SELECTED EXCERPT:
Subject: RE: [PATCH] nfs: fix inifinite loop at nfs4_layoutcommit_release
From: Trond Myklebust <Trond.Myklebust@netapp.com>
To: tao.peng@emc.com
Cc: gusev.vitaliy@nexenta.com, gusev.vitaliy@gmail.com,
        linux-nfs@vger.kernel.org, bergwolf@gmail.com
Date: Fri, 09 Sep 2011 14:20:30 -0400
In-Reply-To: <F19688880B763E40B28B2B462677FBF805C3299D2F@MX09A.corp.emc.com>
References: <1314512558-16912-1-git-send-email-gusev.vitaliy@nexenta.com>
	 <1315337382.16274.7.camel@lade.trondhjem.org> <4E669B21.30006@nexenta.com>
	 <1315348373.19556.22.camel@lade.trondhjem.org>
	 <F19688880B763E40B28B2B462677FBF805C3299CA3@MX09A.corp.emc.com>
	 <2E1EB2CF9ED1CB4AA966F0EB76EAB4430B0ED3DF@SACMVEXC2-PRD.hq.netapp.com>
	 <CA+a=Yy71JNEgG4q0e69BWEjxqh71CTcfise6KKTyYkXGUM68Tw@mail.gmail.com>
	 <2E1EB2CF9ED1CB4AA966F0EB76EAB4430B0ED4C8@SACMVEXC2-PRD.hq.netapp.com>
	 <F19688880B763E40B28B2B462677FBF805C3299D2F@MX09A.corp.emc.com>
Content-Type: text/plain; charset="UTF-8"

STORED DATA:
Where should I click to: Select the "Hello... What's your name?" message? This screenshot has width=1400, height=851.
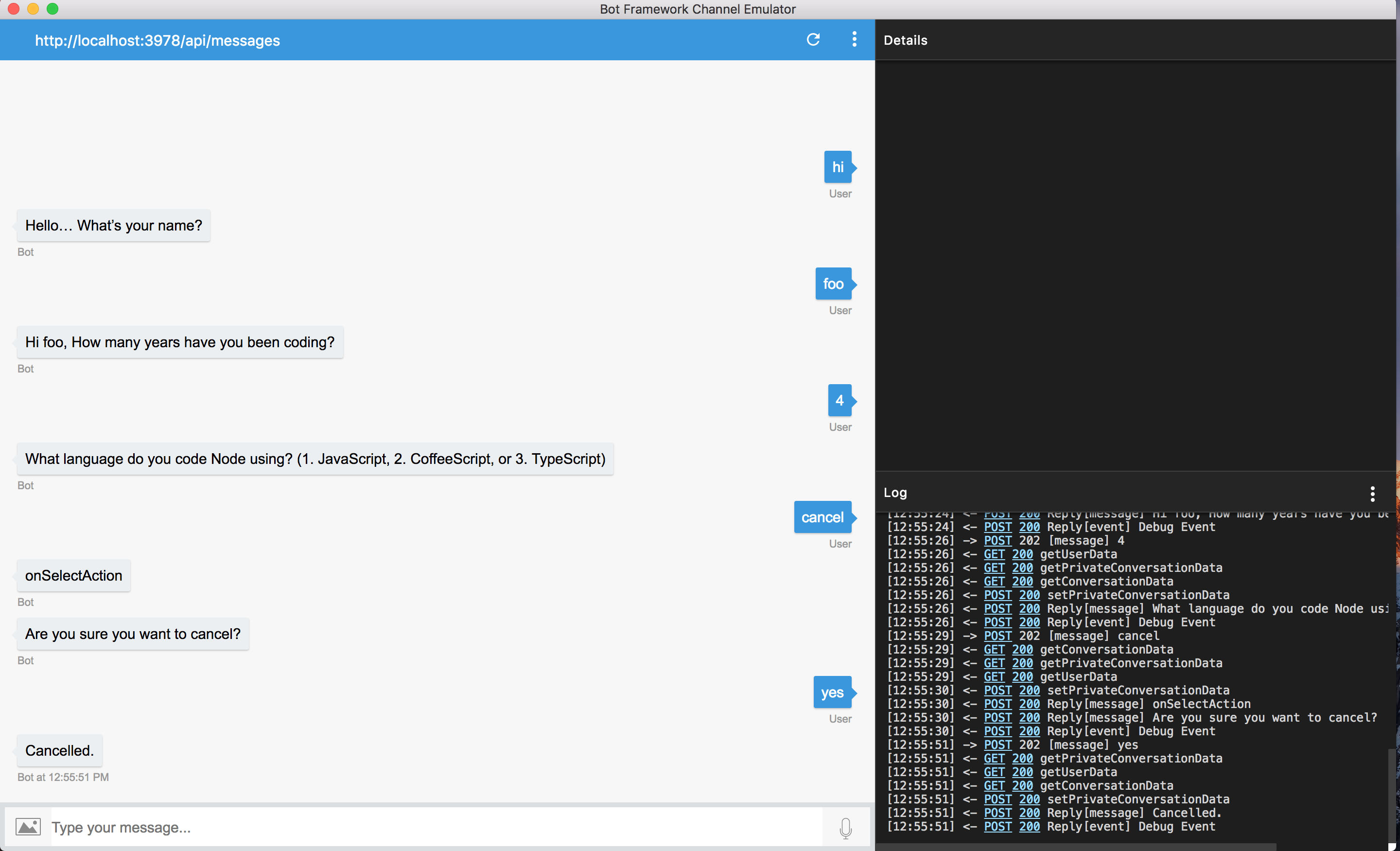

TASK DIRECTIONS:
Answer these questions about the message header.
(a) Who sent the message?
(b) On what date and at what time was it sent?
(c) Which mailing list is copied on it?

WRITTEN REPLY:
(a) Trond Myklebust <Trond.Myklebust@netapp.com>
(b) Fri, 09 Sep 2011 at 14:20:30 -0400
(c) linux-nfs@vger.kernel.org